Human-made biomaterials have the potential to unlock biological mysteries and transform human health. For a biomaterial to be useful, it must mimic the properties of living tissues and present cues to cells that generate a desired response (for example: to support loads, to grow, to produce a certain protein, to transform in some way, etc). A wide-range of materials are used in these applications and, in our shared work at HMC, we focus on soft tissue-models called hydrogels. Hydrogels are water-saturated polymer networks that are formed by mixing initially separate precursor-containing liquids to form solid materials (just like mixing resins when using epoxy). By precisely controlling the composition and volume of each precursor fluid, it is possible to engineer hydrogels whose bulk, macroscopic properties mimic those of living tissues. The problem, however, is that biological tissues do not have fixed, uniform properties throughout; instead, their properties vary as a function of space. Therefore, current hydrogel fabrication methods do not adequately capture the complexity of living tissues.
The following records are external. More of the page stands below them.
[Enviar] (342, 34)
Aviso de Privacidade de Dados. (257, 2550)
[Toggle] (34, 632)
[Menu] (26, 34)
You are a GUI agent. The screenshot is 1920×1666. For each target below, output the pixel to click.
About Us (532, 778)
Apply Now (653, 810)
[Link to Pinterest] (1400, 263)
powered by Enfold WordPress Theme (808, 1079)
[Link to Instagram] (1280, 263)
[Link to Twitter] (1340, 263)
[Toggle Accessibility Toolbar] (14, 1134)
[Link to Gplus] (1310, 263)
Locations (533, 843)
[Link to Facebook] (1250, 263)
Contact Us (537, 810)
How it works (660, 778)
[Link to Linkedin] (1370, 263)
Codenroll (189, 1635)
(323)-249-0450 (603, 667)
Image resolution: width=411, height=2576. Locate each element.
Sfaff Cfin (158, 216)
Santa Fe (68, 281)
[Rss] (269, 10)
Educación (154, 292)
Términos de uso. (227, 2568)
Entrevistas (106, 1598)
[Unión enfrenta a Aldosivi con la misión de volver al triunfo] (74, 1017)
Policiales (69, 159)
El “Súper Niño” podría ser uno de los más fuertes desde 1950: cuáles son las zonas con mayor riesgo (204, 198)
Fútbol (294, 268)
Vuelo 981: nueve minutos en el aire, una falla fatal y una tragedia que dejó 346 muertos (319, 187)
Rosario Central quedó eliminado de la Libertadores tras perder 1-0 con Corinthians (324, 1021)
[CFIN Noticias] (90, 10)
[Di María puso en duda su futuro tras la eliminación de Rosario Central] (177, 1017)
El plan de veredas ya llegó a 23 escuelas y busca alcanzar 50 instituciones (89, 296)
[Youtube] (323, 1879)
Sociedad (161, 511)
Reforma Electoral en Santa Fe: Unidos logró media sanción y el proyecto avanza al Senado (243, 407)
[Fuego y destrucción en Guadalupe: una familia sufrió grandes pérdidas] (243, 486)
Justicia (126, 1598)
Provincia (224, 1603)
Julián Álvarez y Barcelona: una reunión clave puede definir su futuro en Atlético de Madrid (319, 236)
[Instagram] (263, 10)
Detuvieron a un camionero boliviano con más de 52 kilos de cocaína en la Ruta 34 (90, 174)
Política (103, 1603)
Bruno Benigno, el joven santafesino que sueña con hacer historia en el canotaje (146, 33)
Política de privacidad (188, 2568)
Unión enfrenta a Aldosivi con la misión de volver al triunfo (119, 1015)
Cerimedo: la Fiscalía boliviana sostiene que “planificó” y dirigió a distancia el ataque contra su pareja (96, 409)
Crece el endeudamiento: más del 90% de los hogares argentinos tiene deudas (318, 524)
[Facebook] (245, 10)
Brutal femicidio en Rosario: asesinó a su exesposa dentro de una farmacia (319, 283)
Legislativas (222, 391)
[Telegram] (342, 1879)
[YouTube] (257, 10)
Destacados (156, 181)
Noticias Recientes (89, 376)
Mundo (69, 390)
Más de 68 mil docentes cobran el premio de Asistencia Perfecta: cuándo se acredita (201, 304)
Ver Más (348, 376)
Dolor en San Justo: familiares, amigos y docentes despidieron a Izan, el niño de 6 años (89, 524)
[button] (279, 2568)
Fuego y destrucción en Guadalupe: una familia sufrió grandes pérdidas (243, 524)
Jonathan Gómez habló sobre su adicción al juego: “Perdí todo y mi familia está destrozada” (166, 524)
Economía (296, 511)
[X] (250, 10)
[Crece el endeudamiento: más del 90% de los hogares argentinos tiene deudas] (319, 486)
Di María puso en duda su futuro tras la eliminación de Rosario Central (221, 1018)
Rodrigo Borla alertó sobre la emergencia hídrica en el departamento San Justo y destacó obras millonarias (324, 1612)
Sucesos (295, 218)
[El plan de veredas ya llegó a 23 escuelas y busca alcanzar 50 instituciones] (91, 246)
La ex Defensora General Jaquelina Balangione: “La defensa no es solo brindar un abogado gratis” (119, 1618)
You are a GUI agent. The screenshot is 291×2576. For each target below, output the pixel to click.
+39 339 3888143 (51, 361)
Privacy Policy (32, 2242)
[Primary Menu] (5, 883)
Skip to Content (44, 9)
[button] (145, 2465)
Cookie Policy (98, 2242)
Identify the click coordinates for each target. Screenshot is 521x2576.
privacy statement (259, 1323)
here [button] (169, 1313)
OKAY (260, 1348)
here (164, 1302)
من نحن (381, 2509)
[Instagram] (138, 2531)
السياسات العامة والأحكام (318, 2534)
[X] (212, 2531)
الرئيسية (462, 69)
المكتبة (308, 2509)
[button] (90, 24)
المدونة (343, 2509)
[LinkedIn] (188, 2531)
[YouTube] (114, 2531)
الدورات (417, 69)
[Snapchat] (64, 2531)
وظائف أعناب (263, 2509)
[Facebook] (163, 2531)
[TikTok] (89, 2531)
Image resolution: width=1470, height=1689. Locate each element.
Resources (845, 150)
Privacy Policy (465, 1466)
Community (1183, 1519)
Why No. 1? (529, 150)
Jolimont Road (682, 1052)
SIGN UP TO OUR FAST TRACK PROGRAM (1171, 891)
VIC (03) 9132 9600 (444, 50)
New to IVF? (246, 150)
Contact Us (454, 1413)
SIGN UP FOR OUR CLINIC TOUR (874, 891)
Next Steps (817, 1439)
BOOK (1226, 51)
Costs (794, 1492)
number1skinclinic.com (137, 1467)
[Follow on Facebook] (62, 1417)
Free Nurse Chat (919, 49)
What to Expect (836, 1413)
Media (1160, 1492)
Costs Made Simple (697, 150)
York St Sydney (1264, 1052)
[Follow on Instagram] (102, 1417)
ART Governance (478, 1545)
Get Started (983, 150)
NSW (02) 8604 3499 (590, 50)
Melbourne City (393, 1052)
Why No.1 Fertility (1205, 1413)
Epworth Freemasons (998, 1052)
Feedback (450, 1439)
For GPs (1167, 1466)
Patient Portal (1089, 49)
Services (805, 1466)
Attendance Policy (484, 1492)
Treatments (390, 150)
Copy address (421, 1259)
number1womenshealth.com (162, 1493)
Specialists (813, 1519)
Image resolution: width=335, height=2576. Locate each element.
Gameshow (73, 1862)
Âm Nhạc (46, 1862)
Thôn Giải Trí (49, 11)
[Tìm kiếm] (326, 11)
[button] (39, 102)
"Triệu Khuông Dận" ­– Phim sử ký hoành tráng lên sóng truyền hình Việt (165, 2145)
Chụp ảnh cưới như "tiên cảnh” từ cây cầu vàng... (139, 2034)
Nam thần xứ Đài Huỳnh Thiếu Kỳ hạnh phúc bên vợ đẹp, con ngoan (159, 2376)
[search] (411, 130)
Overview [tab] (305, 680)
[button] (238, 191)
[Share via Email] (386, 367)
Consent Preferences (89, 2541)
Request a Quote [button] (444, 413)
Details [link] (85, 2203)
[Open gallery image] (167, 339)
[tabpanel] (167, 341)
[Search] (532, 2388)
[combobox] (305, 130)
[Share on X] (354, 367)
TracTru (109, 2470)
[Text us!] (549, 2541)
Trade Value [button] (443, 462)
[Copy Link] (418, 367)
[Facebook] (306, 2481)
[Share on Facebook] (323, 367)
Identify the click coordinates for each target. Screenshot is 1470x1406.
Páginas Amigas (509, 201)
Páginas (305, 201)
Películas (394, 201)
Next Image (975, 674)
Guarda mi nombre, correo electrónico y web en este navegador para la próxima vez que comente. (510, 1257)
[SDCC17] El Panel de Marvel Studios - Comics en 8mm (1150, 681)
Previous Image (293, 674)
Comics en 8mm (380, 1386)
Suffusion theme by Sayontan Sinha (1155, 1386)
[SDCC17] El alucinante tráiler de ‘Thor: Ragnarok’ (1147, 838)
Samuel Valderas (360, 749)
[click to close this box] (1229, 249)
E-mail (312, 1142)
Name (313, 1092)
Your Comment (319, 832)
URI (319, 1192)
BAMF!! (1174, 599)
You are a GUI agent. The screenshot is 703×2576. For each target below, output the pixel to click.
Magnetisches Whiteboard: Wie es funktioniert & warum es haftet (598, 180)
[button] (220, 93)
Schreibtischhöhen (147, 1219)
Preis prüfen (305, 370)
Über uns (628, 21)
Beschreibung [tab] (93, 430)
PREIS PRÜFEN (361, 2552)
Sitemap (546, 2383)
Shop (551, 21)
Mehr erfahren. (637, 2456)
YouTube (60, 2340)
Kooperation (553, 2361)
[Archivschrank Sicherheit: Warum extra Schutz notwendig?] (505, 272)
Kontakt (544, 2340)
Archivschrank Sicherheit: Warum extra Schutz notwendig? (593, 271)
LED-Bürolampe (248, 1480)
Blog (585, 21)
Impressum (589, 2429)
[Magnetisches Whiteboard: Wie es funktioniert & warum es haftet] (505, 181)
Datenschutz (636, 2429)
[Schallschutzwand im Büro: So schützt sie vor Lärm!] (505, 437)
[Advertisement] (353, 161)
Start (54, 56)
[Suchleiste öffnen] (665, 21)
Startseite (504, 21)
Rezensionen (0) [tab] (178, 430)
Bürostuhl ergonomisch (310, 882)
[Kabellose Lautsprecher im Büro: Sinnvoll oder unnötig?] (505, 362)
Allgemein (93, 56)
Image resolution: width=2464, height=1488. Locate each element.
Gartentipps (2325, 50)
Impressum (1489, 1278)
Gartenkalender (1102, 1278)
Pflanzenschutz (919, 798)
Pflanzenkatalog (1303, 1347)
To address this problem, our group has been working to develop a microfluidic solution for efficiently combining hydrogel precursors that would produce hydrogels with properties that could be controlled with microscale resolution. One approach would be to manually fabricate a range of microfluidic devices and evaluate how well they combine precursors to form hydrogels, but this process would be a time-expensive approach. Instead, we deploy computational models (using ANSYS Fluent on the National Science Foundation’s XSEDE) to generate and evaluate microfluidic channel designs that can efficiently mix precursor streams. Each design must consider a complex, and competing, set of considerations including material properties, mixing efficiency and time scales, polymerization rates, pressure costs, cell viability, and manufacturability, among others. The goal of these computational models is to generate a suite of microfluidic designs that are optimized for specific applications. Future work includes fabricating and empirically validating optimized microfluidic geometries.
Research will take place during the Spring 2022 semester for academic credit and extends work initiated by prior Mudders with the possibility for collaboration with students external to HMC. Check out our recent work: https://ui.adsabs.harvard.edu/abs/2020APS..DFDU10004P/abstract
Essay Prompt (~1 page total, due 24 hours prior to your scheduled interview): Why are you interested in working on this project? What skills do you hope to learn through this work? What skills do you bring to the group that support the project’s success?
As a member of this group, you would work on projects that collectively build knowledge at the intersection of fluid mechanics, bioengineering, and materials engineering. Together, our work seeks to build tools and materials for evaluating biological function in benchtop models to uncover biological function.